Just-In-Time Compiled CUDA Kernel

Overview

Just-in-Time (JIT) compilation is a powerful tool for developers aiming to optimize applications dynamically. With this technique, compilation of the code can be deferred to runtime rather than ahead-of-time (AoT). Here I explore the use of NVIDIA’s NVRTC runtime compilation library to JIT-compile a simple CUDA kernel for vector addition. With this technique, we can alter CUDA code dynamically based on run-time conditions.

Why to Use JIT in CUDA?

On-the-fly generation of CUDA kernels based on configuration at run-time
Optimization of kernel for specific GPU architecture
Testing without the overhead of recompiling the whole program after every change

Example: Vector Addition

Code is available at vector_add_JIT.cu. Major components of the code are described below.

Kernel code as string

NVRTC requires CUDA kernel written as string. Here is the simple kernel to add two vectors and store it in a third vector.

const char* cudaKernelCode = R"(
extern "C"
__global__ void vectorAdd(const float* A, const float* B, float* C, int N) {
    int idx = blockIdx.x * blockDim.x + threadIdx.x;
    if (idx < N) {
        C[idx] = A[idx] + B[idx];
    }
}
)";

Compilation

Compile the kernel using NVRTC. options is a vector that reads in the compilation flags passed as arguments at run-time.

    // Use NVRTC to compile the kernel
    nvrtcProgram prog;
    NVRTC_SAFE_CALL(nvrtcCreateProgram(&prog, cudaKernelCode, "vectorAdd.cu", 0, NULL, NULL));

    // Compile the kernel
    nvrtcResult compileResult = nvrtcCompileProgram(prog, options.size(), options.data());

Generation of PTX

Generate PTX code. Optionally, write it to a file for analysis.

    // Obtain the PTX from the program
    size_t ptxSize;
    NVRTC_SAFE_CALL(nvrtcGetPTXSize(prog, &ptxSize));
    std::vector<char> ptx(ptxSize);
    NVRTC_SAFE_CALL(nvrtcGetPTX(prog, ptx.data()));

    //...

    ptxFile.write(ptx.data(), ptx.size());

Execution

Load the compiled kernel and execute it on GPU.

    // Load the PTX and get the kernel handle
    CUmodule module;
    CUfunction kernel;
    CU_SAFE_CALL(cuModuleLoadData(&module, ptx.data()));
    CU_SAFE_CALL(cuModuleGetFunction(&kernel, module, "vectorAdd"));

    // Launch the kernel
    void* args[] = { &d_A, &d_B, &d_C, &N };
    int threadsPerBlock = 256;
    int blocksPerGrid = (N + threadsPerBlock - 1) / threadsPerBlock;
    CU_SAFE_CALL(cuLaunchKernel(kernel, blocksPerGrid, 1, 1, threadsPerBlock, 1, 1, 0, 0, args, 0));

Compile and Run

nvcc vectorAdd_JIT.cu -o solver.x -lnvrtc -lcuda -std=c++14

Analysis

Let’s run the code with and without passing the argument --use_fast_math and compare whether the JIT-compiled code generates a different assembly code at run time. This flag replaces certain floating point operations with faster versions that may be less accurate for efficiency.

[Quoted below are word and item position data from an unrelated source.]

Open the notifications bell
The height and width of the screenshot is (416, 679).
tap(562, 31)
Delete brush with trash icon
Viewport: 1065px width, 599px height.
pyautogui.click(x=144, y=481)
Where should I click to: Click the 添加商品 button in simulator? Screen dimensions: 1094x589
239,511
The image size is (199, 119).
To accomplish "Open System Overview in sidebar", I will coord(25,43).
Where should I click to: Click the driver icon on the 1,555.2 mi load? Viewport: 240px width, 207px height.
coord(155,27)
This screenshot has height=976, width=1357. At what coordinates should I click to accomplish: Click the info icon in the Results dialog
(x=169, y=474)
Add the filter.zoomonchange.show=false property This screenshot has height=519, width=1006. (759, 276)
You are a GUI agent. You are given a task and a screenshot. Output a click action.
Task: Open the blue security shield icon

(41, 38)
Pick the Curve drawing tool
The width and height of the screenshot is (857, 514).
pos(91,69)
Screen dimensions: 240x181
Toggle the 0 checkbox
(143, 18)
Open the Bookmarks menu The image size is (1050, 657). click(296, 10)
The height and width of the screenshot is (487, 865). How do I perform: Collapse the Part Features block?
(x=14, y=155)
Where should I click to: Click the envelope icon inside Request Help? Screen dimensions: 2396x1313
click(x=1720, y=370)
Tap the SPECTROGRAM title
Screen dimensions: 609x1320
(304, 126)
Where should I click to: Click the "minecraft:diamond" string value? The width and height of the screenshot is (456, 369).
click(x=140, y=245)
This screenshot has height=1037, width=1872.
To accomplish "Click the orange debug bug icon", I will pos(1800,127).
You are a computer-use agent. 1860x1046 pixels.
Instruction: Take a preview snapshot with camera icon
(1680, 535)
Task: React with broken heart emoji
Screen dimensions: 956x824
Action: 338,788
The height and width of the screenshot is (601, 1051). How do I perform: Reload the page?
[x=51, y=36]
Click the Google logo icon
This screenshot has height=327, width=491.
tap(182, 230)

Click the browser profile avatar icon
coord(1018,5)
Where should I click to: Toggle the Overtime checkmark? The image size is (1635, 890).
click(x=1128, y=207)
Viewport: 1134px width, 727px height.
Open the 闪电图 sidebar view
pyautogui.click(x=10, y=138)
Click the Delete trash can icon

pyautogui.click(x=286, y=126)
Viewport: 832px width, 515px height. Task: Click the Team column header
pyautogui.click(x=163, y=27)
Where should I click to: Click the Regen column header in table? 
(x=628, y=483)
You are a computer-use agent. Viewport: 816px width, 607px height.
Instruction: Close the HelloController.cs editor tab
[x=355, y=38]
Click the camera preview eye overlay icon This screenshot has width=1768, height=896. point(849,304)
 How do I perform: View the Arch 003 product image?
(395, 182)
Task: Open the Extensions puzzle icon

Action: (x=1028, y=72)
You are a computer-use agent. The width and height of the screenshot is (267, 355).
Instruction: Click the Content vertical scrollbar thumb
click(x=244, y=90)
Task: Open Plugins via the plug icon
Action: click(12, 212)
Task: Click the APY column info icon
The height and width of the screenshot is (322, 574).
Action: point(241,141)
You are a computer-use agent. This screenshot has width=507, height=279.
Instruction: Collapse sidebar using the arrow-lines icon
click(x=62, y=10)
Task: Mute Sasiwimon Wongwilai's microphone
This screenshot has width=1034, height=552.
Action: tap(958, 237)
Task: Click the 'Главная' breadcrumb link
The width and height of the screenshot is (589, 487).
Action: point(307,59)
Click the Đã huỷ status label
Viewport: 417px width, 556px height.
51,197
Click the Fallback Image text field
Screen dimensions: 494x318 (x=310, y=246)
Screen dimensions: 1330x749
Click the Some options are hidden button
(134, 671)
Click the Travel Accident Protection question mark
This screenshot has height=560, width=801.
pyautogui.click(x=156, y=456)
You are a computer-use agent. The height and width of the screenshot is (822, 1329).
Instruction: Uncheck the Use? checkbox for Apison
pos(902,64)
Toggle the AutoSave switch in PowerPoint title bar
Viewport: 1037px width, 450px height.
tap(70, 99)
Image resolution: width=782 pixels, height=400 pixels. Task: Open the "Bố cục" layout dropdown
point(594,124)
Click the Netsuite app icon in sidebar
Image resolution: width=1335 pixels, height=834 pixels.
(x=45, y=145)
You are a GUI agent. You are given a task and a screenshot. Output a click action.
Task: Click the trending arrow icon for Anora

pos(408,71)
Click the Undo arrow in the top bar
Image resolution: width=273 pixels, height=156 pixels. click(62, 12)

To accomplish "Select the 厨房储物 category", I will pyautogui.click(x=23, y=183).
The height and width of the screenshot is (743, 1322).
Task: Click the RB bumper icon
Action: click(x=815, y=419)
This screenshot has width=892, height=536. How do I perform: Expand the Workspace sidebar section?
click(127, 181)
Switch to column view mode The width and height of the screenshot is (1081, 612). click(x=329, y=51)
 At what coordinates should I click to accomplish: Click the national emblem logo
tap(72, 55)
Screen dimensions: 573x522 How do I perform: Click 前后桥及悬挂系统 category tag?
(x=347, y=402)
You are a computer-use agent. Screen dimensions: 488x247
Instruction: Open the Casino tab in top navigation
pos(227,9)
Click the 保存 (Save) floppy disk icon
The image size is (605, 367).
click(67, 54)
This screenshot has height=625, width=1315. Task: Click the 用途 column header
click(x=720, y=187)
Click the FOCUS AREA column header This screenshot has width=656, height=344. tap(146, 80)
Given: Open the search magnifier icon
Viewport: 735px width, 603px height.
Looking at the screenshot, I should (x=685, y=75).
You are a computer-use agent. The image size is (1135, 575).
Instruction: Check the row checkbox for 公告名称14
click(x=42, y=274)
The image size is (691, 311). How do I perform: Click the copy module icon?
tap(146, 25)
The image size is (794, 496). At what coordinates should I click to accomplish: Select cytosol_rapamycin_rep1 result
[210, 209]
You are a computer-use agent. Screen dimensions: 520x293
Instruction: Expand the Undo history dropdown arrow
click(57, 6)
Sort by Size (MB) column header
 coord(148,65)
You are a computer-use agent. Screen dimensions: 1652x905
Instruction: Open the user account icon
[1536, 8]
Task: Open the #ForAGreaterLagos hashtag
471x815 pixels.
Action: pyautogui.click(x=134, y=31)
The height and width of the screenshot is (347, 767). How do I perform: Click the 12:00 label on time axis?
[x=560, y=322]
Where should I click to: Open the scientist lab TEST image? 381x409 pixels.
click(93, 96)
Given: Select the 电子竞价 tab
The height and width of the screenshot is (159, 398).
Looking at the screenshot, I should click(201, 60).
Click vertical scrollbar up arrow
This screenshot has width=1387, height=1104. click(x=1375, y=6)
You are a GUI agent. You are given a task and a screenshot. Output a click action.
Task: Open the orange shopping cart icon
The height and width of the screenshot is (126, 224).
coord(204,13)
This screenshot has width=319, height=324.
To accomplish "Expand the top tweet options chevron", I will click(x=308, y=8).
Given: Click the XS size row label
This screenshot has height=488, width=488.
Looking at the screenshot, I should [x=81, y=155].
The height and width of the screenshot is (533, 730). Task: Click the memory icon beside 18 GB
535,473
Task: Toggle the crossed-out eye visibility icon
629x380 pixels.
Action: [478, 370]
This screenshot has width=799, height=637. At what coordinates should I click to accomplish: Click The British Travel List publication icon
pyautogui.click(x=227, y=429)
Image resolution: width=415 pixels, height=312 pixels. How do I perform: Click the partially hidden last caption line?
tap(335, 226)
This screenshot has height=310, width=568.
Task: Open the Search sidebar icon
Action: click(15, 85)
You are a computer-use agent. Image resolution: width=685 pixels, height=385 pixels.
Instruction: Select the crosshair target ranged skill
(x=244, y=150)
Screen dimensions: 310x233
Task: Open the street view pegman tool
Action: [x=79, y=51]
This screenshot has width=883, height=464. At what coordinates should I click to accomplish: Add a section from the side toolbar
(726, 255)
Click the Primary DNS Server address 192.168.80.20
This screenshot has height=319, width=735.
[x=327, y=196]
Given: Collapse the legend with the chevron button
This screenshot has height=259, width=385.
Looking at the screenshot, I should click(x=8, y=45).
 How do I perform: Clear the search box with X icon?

Output of vimdiff command on ptx generated without (left) and with --use_fast_math flag (right).

From the figure above, we see the difference in assembly at an instruction where two floating points in %f2 and %f1 registers are added and stored in %f3 register.

The ftz qualifier stands for Flust To Zero, which affects how the instruction handles very small numbers close to zero, known as subnormal numbers. (When the result of a computation is too small to be represented as a normal floating-point number (given the constraints of the exponent and mantissa), it can be represented as a subnormal number. In subnormal numbers, the leading bit of the mantissa is zero instead of one, allowing for the representation of numbers closer to zero than would otherwise be possible. This is done at the cost of precision).

The ftz mode ensures subnormal numbers are treated as zero, which may prevent performance penalties arising from handling denormalized numbers.